● ABOUT THIS EXERCISE: Your answer should be one number: the count of lines below that contain "page".

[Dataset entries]
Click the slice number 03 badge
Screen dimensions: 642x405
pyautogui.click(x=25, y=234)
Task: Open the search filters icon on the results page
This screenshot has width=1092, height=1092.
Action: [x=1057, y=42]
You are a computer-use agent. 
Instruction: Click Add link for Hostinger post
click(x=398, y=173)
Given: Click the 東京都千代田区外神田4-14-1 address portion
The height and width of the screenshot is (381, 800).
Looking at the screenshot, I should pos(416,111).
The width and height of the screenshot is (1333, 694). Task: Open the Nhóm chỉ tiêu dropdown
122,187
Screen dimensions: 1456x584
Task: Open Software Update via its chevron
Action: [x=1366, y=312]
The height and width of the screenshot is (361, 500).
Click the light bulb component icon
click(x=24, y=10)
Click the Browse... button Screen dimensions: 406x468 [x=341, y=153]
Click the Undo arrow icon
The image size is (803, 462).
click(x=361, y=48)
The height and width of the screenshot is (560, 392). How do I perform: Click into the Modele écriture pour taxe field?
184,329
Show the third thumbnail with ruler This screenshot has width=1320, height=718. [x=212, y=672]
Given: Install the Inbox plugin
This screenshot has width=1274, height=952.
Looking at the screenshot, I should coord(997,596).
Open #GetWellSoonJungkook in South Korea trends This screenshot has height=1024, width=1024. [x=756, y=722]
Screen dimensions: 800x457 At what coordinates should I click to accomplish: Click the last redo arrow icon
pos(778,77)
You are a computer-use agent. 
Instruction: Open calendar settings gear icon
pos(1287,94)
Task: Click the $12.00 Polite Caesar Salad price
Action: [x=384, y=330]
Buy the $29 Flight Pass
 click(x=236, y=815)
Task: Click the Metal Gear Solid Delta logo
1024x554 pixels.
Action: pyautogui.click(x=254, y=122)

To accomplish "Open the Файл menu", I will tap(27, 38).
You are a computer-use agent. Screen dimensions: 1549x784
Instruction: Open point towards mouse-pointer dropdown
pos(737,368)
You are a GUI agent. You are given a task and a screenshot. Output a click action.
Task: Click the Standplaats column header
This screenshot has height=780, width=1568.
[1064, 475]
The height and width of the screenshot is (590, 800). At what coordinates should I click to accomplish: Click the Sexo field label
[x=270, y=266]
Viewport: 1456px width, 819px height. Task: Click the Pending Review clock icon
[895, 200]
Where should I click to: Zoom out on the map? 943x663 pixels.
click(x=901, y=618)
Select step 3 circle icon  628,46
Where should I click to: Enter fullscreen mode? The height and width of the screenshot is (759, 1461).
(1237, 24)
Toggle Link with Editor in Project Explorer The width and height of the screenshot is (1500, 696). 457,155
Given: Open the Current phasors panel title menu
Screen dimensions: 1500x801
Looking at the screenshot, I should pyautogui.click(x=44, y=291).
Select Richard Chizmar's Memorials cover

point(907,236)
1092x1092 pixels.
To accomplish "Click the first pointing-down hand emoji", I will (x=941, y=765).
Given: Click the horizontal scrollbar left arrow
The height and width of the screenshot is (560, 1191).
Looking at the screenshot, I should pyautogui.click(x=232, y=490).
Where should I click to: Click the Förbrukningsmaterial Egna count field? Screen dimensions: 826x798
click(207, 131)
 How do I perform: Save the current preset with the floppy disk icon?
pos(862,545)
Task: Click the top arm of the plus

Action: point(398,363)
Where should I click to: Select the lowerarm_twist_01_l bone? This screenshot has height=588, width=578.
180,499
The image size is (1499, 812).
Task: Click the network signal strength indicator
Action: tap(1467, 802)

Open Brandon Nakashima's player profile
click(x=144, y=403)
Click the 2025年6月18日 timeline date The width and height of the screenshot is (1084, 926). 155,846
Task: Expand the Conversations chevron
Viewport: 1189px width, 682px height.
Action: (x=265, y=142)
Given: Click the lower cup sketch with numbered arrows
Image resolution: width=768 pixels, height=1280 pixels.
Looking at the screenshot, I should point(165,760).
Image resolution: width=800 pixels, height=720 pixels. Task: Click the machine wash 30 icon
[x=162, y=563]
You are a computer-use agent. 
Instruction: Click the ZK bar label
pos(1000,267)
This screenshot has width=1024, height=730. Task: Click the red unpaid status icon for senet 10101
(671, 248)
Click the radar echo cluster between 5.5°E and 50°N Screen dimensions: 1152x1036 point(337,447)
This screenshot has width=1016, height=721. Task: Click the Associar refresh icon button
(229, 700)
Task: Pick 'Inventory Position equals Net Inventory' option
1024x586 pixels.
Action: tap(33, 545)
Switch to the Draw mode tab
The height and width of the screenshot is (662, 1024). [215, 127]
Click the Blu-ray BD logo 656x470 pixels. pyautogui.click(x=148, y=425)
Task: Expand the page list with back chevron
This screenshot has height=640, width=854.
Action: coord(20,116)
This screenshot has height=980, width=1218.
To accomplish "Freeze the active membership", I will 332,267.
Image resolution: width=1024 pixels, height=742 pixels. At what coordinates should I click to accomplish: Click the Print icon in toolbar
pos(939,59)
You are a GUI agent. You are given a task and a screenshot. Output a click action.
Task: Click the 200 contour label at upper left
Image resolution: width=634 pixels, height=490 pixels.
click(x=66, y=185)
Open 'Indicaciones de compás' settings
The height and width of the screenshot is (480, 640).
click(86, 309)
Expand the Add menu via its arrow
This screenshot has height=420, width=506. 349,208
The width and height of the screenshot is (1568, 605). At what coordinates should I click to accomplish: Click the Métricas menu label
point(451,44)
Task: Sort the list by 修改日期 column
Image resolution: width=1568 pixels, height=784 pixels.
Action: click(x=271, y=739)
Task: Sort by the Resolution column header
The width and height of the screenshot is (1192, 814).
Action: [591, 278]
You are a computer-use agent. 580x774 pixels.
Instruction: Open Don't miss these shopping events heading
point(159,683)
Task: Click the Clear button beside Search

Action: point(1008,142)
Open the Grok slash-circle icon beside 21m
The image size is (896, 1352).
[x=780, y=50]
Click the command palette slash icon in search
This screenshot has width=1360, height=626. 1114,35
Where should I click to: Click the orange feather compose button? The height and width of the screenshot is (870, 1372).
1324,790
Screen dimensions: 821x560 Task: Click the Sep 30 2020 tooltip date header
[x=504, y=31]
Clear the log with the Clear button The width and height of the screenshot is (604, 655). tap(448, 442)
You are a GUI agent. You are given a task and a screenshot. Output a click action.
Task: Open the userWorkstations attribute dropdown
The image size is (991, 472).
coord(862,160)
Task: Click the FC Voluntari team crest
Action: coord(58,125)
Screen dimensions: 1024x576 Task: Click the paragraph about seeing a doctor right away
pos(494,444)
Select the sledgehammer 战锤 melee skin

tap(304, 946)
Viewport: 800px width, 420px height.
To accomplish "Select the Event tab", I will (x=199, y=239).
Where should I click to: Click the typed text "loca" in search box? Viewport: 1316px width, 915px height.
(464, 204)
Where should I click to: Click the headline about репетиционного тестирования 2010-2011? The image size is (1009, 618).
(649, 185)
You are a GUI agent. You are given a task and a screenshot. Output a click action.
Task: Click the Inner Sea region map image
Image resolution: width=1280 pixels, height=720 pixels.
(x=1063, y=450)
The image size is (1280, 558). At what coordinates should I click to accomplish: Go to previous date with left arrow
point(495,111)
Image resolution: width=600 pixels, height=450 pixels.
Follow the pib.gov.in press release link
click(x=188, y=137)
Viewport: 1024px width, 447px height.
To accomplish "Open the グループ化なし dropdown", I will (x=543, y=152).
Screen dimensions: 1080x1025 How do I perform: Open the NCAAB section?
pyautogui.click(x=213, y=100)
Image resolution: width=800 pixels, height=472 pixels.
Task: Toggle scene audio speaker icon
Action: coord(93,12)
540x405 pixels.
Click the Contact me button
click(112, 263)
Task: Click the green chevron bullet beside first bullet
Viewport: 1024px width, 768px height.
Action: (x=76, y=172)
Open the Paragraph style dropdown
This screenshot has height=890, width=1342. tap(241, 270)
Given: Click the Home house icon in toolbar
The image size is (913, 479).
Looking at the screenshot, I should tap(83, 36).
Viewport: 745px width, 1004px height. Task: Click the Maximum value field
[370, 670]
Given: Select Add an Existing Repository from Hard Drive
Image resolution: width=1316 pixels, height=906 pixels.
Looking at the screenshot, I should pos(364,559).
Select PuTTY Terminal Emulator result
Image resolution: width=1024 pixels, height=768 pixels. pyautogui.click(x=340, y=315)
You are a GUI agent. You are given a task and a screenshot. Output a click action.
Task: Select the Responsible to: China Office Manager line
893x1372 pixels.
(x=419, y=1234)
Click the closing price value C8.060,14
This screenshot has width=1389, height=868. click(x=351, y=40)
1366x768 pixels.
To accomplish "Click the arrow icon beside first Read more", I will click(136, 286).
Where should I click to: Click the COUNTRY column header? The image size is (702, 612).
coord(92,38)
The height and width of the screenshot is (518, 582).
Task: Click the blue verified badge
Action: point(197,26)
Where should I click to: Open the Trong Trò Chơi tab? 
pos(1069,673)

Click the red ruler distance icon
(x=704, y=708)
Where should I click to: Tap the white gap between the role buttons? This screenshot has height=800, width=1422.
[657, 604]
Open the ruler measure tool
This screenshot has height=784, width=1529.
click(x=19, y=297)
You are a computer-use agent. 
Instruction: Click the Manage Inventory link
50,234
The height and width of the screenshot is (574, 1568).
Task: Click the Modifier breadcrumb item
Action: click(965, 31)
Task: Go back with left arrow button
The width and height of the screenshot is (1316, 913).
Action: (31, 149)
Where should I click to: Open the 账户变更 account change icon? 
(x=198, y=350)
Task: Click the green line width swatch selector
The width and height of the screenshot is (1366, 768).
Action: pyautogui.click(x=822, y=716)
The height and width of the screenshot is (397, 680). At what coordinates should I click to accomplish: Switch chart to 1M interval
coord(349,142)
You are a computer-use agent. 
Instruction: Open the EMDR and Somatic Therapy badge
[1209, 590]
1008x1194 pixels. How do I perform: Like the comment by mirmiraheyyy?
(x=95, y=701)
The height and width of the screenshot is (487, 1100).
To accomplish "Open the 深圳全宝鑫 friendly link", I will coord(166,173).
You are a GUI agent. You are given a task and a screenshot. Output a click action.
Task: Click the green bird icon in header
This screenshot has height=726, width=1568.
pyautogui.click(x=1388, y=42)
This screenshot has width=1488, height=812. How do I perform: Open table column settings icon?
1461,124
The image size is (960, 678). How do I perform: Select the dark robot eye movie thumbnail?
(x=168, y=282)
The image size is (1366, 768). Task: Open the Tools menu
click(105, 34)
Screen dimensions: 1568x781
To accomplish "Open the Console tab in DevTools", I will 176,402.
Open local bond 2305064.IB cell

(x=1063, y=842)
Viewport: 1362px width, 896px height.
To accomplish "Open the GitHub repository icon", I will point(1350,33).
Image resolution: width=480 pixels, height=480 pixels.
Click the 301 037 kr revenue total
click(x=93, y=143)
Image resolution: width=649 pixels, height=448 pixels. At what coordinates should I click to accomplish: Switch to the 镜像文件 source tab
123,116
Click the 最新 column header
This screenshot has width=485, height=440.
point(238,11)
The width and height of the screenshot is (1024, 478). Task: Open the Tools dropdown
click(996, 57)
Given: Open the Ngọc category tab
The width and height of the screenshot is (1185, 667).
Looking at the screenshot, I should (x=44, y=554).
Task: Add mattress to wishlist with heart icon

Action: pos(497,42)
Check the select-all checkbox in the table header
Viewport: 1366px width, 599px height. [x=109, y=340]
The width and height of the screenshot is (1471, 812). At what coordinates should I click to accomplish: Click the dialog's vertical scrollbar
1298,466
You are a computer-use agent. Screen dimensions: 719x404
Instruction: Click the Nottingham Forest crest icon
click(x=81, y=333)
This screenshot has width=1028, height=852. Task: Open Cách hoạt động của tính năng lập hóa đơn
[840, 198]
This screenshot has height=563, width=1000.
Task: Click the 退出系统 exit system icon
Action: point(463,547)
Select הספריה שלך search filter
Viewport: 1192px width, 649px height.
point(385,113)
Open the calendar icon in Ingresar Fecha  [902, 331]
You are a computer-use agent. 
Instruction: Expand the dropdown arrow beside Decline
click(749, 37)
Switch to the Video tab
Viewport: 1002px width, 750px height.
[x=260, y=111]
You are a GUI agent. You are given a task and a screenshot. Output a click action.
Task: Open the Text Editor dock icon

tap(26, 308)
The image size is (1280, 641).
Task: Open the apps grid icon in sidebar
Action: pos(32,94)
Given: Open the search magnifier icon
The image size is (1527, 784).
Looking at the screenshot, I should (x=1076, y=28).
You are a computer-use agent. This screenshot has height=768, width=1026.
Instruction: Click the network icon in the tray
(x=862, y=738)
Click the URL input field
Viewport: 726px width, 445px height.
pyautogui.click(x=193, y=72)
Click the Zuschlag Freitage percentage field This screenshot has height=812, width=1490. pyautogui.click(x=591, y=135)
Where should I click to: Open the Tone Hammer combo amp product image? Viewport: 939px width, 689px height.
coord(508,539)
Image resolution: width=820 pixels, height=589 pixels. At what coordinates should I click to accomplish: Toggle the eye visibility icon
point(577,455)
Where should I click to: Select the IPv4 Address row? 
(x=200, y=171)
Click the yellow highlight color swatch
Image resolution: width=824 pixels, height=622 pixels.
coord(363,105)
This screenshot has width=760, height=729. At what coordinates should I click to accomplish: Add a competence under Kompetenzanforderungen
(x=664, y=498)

● FINAL ANSWER: 2